À ce stade, Bill se rend dans un manoir isolé pour la plus longue séquence sexuelle du film, la fameuse orgie de 20 minutes. En entrant dans la maison et en voyant le début d'une production ritualisée, Bill est sollicité par l'une des femmes masquées avec un baiser. Le cadrage de ce moment est le même que le baiser guindé de Bill avec Domino plus tôt, tout comme leur promenade ultérieure dans le couloir reflète les actions de Bill avec les mannequins à la fête de Ziegler.

Bien qu'il ait été averti du danger inhérent, Bill accepte presque les avances d'une autre femme masquée (bien qu'il convient de noter qu'elle s'approche de lui, apparemment sous les ordres de Ziegler). Comme toujours, la rencontre est presque aussitôt déjouée la première femme revient le prévenir une seconde fois. Dans un mouvement non négligeable, Bill se détourne de la femme qui lui propose afin qu'il puisse prendre avidement la main de la femme qui le fait. ne pas veulent avoir des relations sexuelles avec lui, suggérant une fois de plus que Bill n'est vraiment actif que lorsqu'il s'agit d'opportunités de s'extirper de devenir un participant sexuel.

En fait, Bill se rapproche le plus d'un acteur actif dans son propre récit sexuel, c'est lorsqu'il revient à l'appartement de Domino le lendemain et rencontre sa colocataire, Sally (Fay Masterson). Ici, Bill est beaucoup plus traditionnellement vers l'avant : il maintient un contact visuel et lui sourit lascivement, en plus de rester à proximité physique pendant leur conversation dans la cuisine. Il commence même à déboutonner le haut de Sally jusqu'à ce qu'elle révèle les résultats positifs du test VIH de Domino.
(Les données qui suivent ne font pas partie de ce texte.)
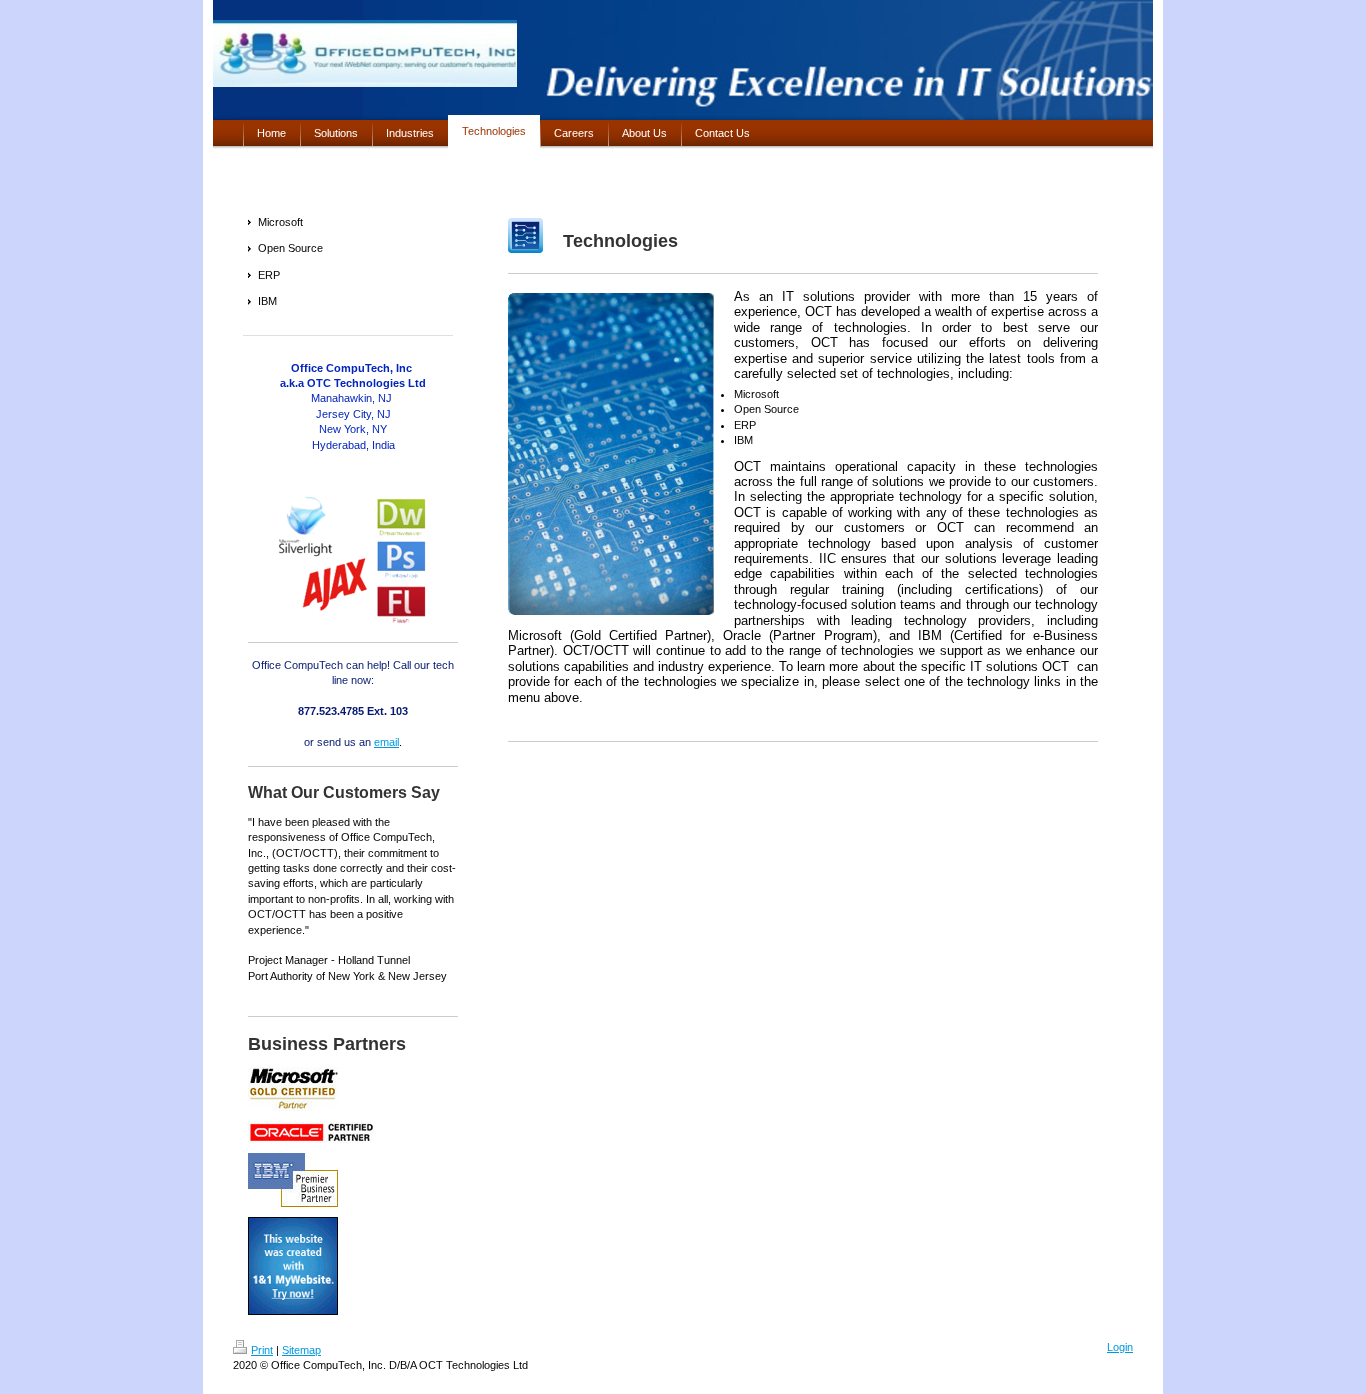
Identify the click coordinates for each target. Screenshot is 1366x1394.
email (386, 742)
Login (1120, 1347)
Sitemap (301, 1350)
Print (262, 1350)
Les yeux grands fermés (Warner Bros.)

La nouvelle dévastatrice que transmet Sally n'est qu'un exemple de la seconde moitié de Les yeux grands fermés Les tentatives régressives de Bill pour expliquer pourquoi la passivité et la réticence de Bill à participer à des relations sexuelles occasionnelles sont une bonne chose. Non seulement la santé de Bill est-elle préservée des dangers du VIH parce qu'il n'a pas couché avec Domino, mais le récit tolère le rôle de Nick et Mandy (Julienne Davis), la femme qui a fait une overdose à la fête de Ziegler et a secrètement sauvé Bill pendant l'orgie, joué en les chassant et en les tuant, respectivement (un argument peut être avancé que les deux ont en fait été tués pour avoir permis l'entrée voyeuriste de Bill dans l'orgie). En plus de cela, lorsque Bill rend son costume, Milich est recadré comme un pédophile dégoûtant qui semble activement prostituer sa fille hors du magasin de costumes.
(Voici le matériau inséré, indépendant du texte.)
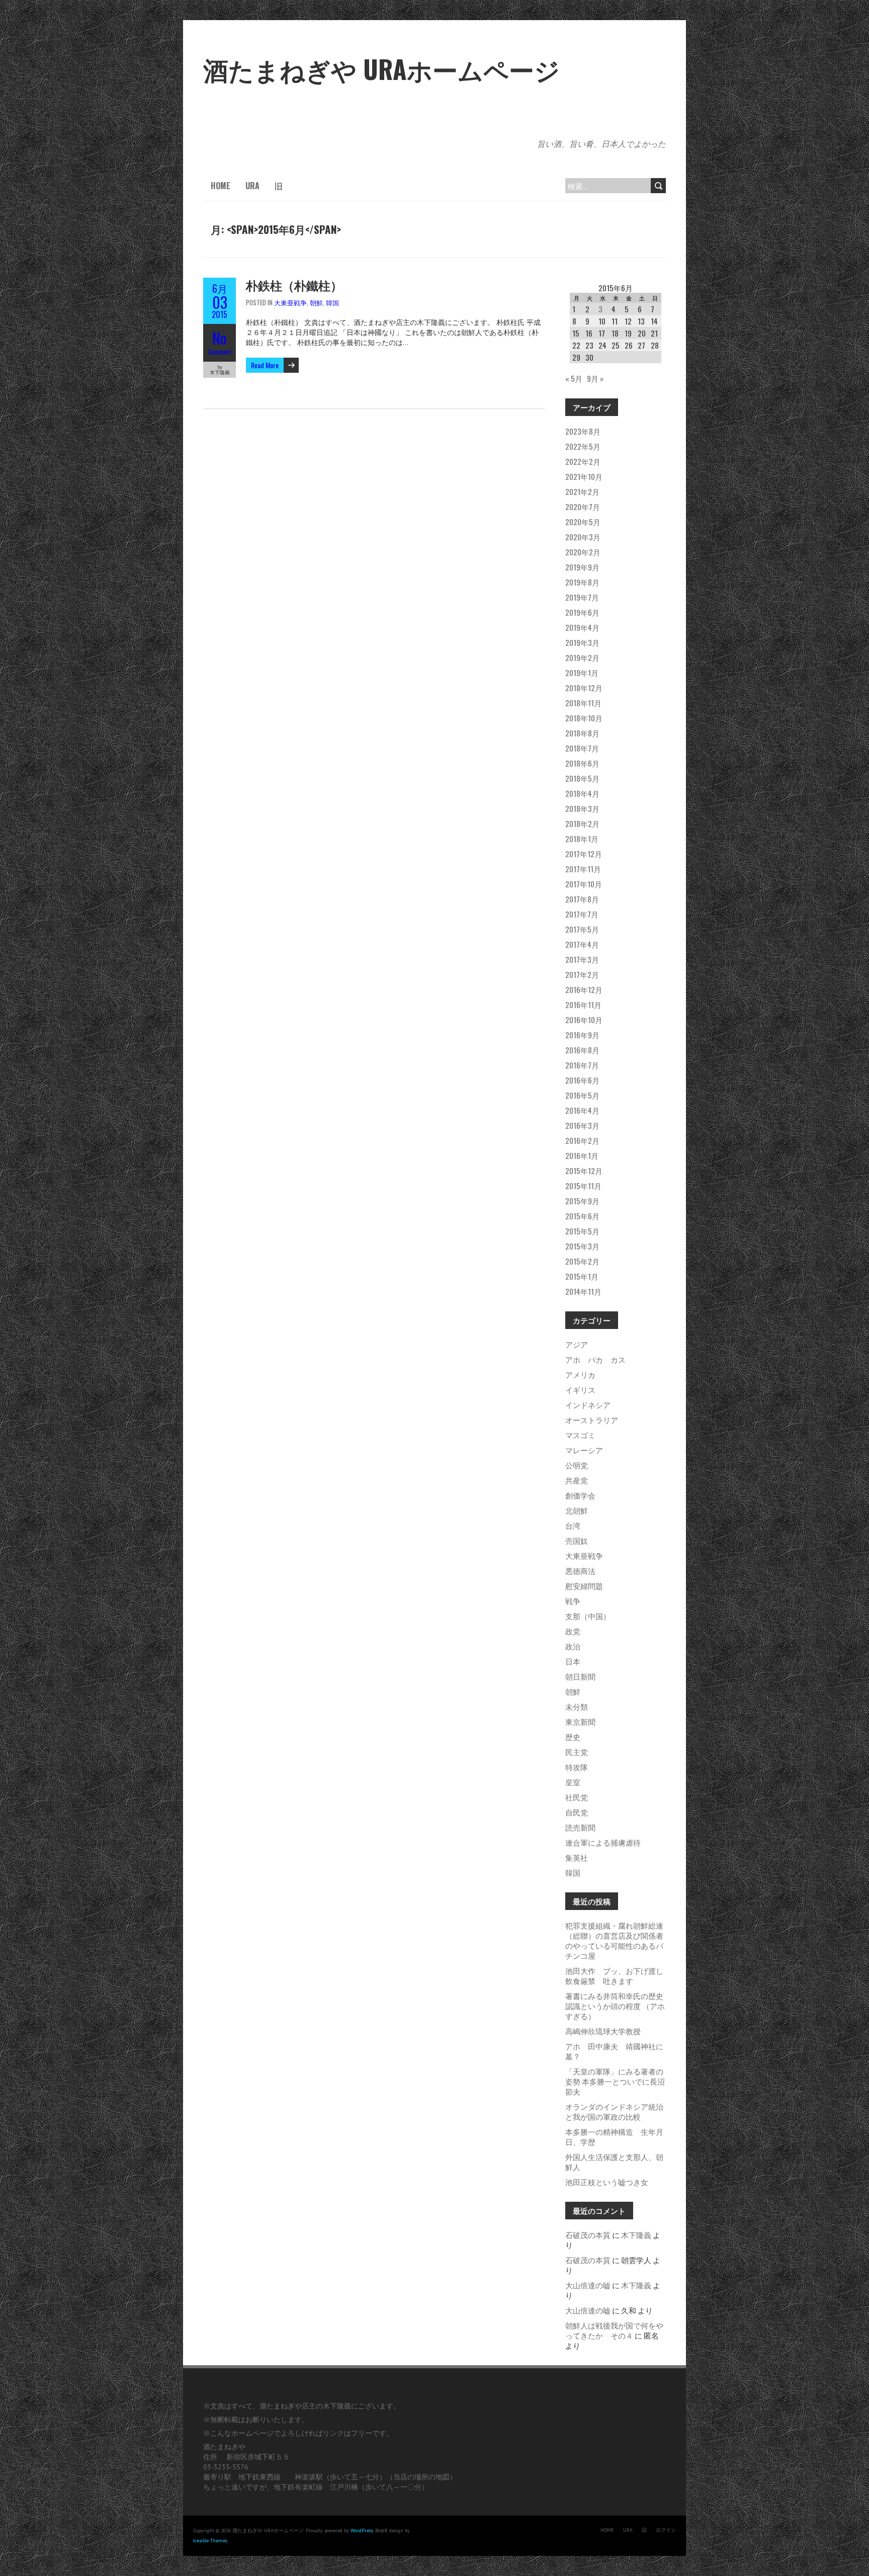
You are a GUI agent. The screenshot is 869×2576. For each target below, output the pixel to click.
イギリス (580, 1389)
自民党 (576, 1811)
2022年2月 (582, 461)
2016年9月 (582, 1034)
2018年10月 (583, 717)
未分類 (576, 1706)
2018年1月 (581, 838)
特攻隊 (576, 1766)
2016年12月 (583, 989)
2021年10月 (583, 476)
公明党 (576, 1464)
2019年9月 (582, 566)
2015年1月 (581, 1276)
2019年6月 (582, 612)
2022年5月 (582, 446)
De cette perspective, Les yeux grands fermés est un film de jugement et de sexe négatif. Toutes les rencontres quasi sexuelles de Bill se terminent de manière désastreuse pour les autres participants, et la fin du film suggère que sa place légitime est avec Alice, leur adorable fille, et un mariage fermé. À partir de là, il serait facile de lire le message global du film comme une confirmation de la monogamie et une alarme sur les dangers du sexe occasionnel. Faire cela, cependant, c'est oublier comment Kubrick utilise l'arc narratif de Bill pour confirmer qu'il est un hypocrite obtus et égoïste - un homme qui parle un grand jeu sur les penchants sexuels des hommes et des femmes, mais refuse résolument de s'engager sexuellement quand il se donne la chance. La répression par Bill et Alice de leurs véritables désirs sexuels et l'illusion partagée que leur mariage est sûr est une condamnation subtile et brillante de Kubrick sur l'état de la monogamie et du mariage.

Écoutez via Podcast Apple | Spotify | Brodeuse | jeu de Google | Radio publique | RSS

Vingt ans plus tard, Les yeux grands fermés L'héritage de mérite d'être dissocié de sa catégorisation bon marché et infondée de thriller érotique. La réalité est que la conversation autour du dernier film de Kubrick a été éclipsée par sa mort et la notoriété de son contenu sexuel plutôt que par sa considération étonnamment politique et subversive du sexe, du désir et de l'agence. Le public qui associe le film uniquement à sa séquence d'orgie controversée devrait envisager de revisiter le film, il reste un chef-d'œuvre incompris.